Wang Jinchun, Wu Jie, Wang Lei, Min Xuewen, Chen Zhujing
Department of Pharmacy, Jiangsu Health Vocational College, Nanjing, Jiangsu 211800, China.
Department of Outpatient, Jurong People's Hospital, Jurong, Zhenjiang, Jiangsu 212400, China.
J Oncol. 2021 Oct 16;2021:1173869. doi: 10.1155/2021/1173869. eCollection 2021.

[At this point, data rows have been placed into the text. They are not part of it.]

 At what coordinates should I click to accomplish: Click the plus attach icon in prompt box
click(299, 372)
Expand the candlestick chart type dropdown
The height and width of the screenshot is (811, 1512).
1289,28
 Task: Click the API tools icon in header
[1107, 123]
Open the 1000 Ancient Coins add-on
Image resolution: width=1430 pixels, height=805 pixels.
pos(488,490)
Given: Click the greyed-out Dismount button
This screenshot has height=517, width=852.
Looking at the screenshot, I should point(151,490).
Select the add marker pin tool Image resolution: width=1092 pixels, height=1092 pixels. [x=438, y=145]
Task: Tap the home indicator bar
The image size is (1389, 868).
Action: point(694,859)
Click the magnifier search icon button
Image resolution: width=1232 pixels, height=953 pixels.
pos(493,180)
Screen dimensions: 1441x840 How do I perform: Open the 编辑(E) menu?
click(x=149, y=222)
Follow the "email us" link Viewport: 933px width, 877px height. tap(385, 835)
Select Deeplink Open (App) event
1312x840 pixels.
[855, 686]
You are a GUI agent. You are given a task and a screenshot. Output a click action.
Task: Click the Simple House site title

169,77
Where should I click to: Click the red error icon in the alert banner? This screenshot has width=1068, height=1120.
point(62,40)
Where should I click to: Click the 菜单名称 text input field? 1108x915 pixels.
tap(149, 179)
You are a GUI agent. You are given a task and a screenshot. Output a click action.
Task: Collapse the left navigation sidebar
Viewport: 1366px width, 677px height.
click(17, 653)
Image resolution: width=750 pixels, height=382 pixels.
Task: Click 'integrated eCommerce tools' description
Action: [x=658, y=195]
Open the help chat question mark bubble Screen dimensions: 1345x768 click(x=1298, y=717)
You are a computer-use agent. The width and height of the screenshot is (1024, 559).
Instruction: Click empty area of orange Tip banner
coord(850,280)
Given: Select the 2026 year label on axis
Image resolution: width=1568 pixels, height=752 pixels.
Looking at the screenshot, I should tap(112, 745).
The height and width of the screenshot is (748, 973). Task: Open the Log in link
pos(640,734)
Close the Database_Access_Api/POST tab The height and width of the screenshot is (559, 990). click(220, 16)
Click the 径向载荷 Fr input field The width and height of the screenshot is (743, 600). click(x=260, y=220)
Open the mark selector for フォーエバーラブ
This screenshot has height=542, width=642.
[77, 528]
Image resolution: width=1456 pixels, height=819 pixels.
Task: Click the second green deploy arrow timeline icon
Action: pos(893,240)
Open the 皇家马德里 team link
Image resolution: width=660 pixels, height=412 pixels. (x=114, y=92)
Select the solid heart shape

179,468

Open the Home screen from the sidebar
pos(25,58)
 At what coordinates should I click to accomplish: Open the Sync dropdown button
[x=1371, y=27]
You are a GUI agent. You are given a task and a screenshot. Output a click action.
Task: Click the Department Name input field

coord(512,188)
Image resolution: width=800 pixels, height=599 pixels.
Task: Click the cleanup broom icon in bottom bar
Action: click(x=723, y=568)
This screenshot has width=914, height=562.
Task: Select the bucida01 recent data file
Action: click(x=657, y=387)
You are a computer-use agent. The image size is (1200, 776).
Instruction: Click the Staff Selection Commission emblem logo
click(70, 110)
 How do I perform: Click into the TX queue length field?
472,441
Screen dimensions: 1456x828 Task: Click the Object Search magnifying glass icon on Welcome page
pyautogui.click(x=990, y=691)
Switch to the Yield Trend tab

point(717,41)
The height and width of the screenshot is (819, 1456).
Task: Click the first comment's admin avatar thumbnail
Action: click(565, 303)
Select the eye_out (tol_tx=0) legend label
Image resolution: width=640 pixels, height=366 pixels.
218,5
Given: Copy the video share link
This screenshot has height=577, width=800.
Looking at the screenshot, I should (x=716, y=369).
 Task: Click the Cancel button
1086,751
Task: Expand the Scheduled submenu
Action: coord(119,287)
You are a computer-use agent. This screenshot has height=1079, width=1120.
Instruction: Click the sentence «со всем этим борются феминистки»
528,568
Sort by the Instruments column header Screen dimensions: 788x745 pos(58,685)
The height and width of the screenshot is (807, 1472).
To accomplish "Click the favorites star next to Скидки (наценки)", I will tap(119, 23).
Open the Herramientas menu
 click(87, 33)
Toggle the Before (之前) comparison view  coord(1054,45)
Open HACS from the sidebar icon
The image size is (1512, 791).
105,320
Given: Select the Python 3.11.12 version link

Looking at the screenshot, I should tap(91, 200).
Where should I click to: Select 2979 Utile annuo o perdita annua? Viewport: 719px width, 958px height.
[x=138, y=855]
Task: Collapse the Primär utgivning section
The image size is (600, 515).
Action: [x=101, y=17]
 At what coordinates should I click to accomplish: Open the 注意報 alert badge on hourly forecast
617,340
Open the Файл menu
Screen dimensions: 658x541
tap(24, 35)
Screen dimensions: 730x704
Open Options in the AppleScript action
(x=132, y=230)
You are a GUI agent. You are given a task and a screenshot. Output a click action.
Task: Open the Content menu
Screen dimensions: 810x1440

Gastric cancer (GC) is the most common gastrointestinal cancer and the main cause of tumor-related death. Exploring markers for early diagnosis and new therapeutic targets is always on the way. In the last 10 years, long noncoding RNAs (lncRNAs) have been widely proved to be involved in the progress of many tumors and are regarded as potential targets for tumor therapy. We found that LINC00152, a newly identified lncRNA, was significantly upregulated in GC tissues and affected clinicopathological characteristics in GC patients. Furthermore, we observed that LINC00152 knockdown can significantly reduce cell proliferation and promote apoptosis in human gastric cancer cells. Further bioinformatic analysis indicated that LINC00152 competitively bound with miR-138 and regulated the expression of miR-138. Moreover, SIRT2 was further proved to be a downstream target of miR-138. Overall, this study elucidates the molecular mechanism of LINC00152 underlying the malignant phenotype of GC cells by mediating miR-138/SIRT2 axis, which provides a new understanding of the role and molecular mechanism of lncRNA in GC and also provides a new way for the treatment of gastric cancer.
胃癌(GC)是最常见的胃肠道癌症,也是肿瘤相关死亡的主要原因。探索早期诊断标志物和新的治疗靶点的工作一直在进行中。在过去十年中,长链非编码RNA(lncRNAs)已被广泛证明参与多种肿瘤的进展,并被视为肿瘤治疗的潜在靶点。我们发现,新鉴定的lncRNA LINC00152在GC组织中显著上调,并影响GC患者的临床病理特征。此外,我们观察到敲低LINC00152可显著降低人胃癌细胞的增殖并促进其凋亡。进一步的生物信息学分析表明,LINC00152与miR-138竞争性结合并调节miR-138的表达。此外,SIRT2被进一步证明是miR-138的下游靶点。总体而言,本研究阐明了LINC00152通过介导miR-138/SIRT2轴影响GC细胞恶性表型的分子机制,这为深入了解lncRNA在GC中的作用和分子机制提供了新的认识,也为胃癌治疗提供了新途径。